La progression du digital a entraîné une chute du trafic dans les espaces commerciaux, et l'attention s'est déplacée sur des concepts capables de générer une présence plus importante. Des concepts uniques et nouveaux, en mesure de transformer les food-courts traditionnels, d'en faire des espaces plurifonctionnels, aussi avec des petites boutiques et des commerces de proximité, et avec des marchandises exclusives (en Italie, les centres commerciaux Le Cucine di Curno près de Bergame et City Life à Milan sont un exemple de cette tendance). En ce sens, nous pouvons citer de nombreuses expériences internationales comme Foodtopia en Allemagne, IP Village en France, Unibail Westfield Rodamco à Londres qui est sur le point d'ouvrir un nouveau food-court à Paris.
Concepts à part, quels genres de projets recherchent les investisseurs ?

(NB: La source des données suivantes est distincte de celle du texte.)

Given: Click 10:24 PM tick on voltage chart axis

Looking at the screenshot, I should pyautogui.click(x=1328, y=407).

Les préférences sont accordées de plus en plus aux projets « mixtes », beaucoup leisure et food ; des espaces où trouver centres de bien-être, bureaux et coworking, laboratoires d'analyses médicales. Dans ces contextes hétérogènes, l'alimentation joue un rôle essentiel. Eataly a été le premier food hall à succès, Time Out inaugure maintenant un peu partout dans le monde en conciliant produits locaux, programmation culturelle d'événements et de concerts, bars pour apéritifs. En France, « La Felicità » a remporté un vif succès auprès du grand public. Il s'agit d'un concept italien de la société Big Mama Group qui met en œuvre, dans de grands espaces, des cours couvertes avec pizzerias, pâtisseries, snacks et bars où toute la préparation reste visible à la clientèle.
D'autres cas à succès sont Ground Control, toujours à Paris, le Mercato Metropolitano à Londres ouvert par l'Italien Andrea Rasca qui a déjà triplé la surface de son premier local, un grand food hall près de Victoria Station, et toujours dans la capitale britannique Box Park qui applique la formule du street food avec pop-up retail malls. De grande notoriété à New York,Chelsea Market et Little Spain. Tous ces concepts ont le vent en poupe. Ils proposent une grande variété culinaire et une expérience sur place unique, originale et authentique.

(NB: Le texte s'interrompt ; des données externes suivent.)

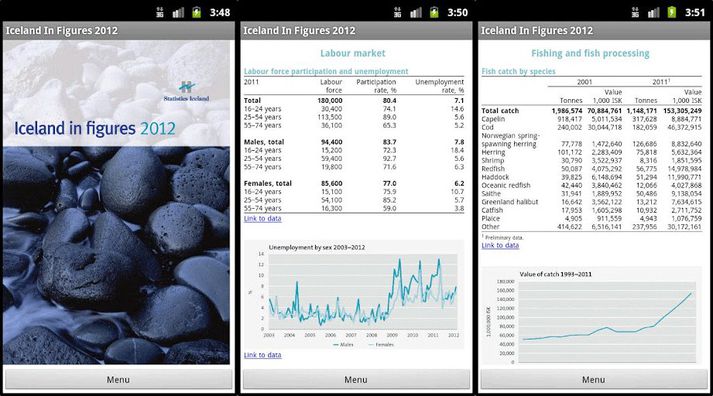Tap the Fish catch by species table heading

(x=518, y=71)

Quels sont les services qui soutiennent le développement de ces nouveaux espaces de la restauration ?
Certainement la réservation via le digital, tout comme le choix du menu et le paiement gérés aussi par le digital, permettent d'éviter les queues et d'optimiser espaces et temps, y compris d'améliorer la qualité du temps passé au sein du local.
Le back-office et la préparation des aliments, selon les nouvelles technologies, permettent d'augmenter la productivité des restaurants. Nous avons également le cas extrême d'une marque russe de franchising qui compte environ 700 points de vente, Dodo Pizza, où les caméras à l'intérieur du point de vente permettent de voir en ligne les magasins et où les inscrits à la plateforme peuvent tout contrôler : offres, temps d'attente, livraison des produits, etc.

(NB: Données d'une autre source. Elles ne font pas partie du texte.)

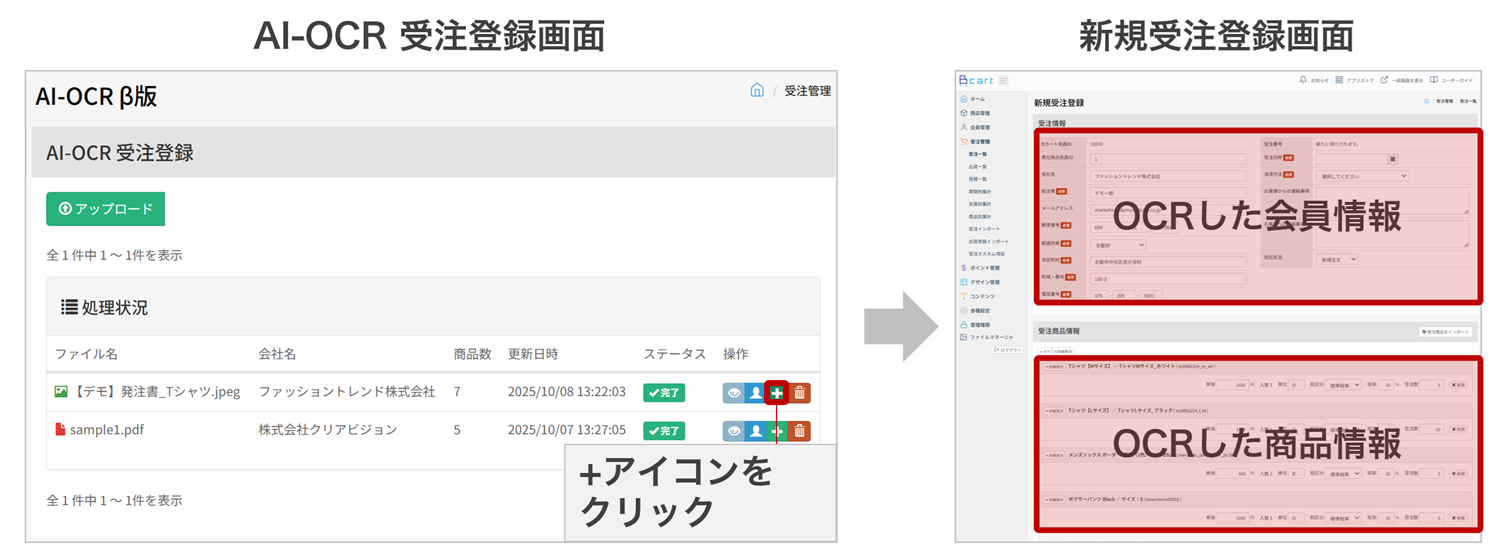1500x554 pixels.
Task: Click the home icon in AI-OCR breadcrumb
Action: [x=757, y=91]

Tout ceci nous pousse à reconfigurer les restaurants avec des espaces non réservés uniquement à la consommation, mais où des zones d'attente pourront aussi être réalisées, pour le take-away ou pour une consommation sur le pouce.
Ces thèmes, la digitalisation des services et la différenciation de l'offre, qui connaissaient déjà une évolution rapide, ont subi une accélération depuis l'état d'urgence sanitaire. Nous attendons maintenant un retour à la normalité pour comprendre les nouveaux besoins qui ont été générés par ce choc planétaire.
Francesco Pupillo, licencié en Économie à l'Università Cattolica de Milan, rejoint Reed MIDEM en 2009 en tant que Chef des ventes senior pour les marchés Mipim et Mapic. Promu en 2016 au poste de Vice directeur des événements Mapic, il développe la marque, et notamment avec le lancement d'initiatives régionales à Milan, à Moscou, à Shanghai et à Mumbai. Francesco Pupillo participe également à la création de Mapic Food, en 2018, et est Show Director de la nouvelle édition The Happetite & Leisure Up.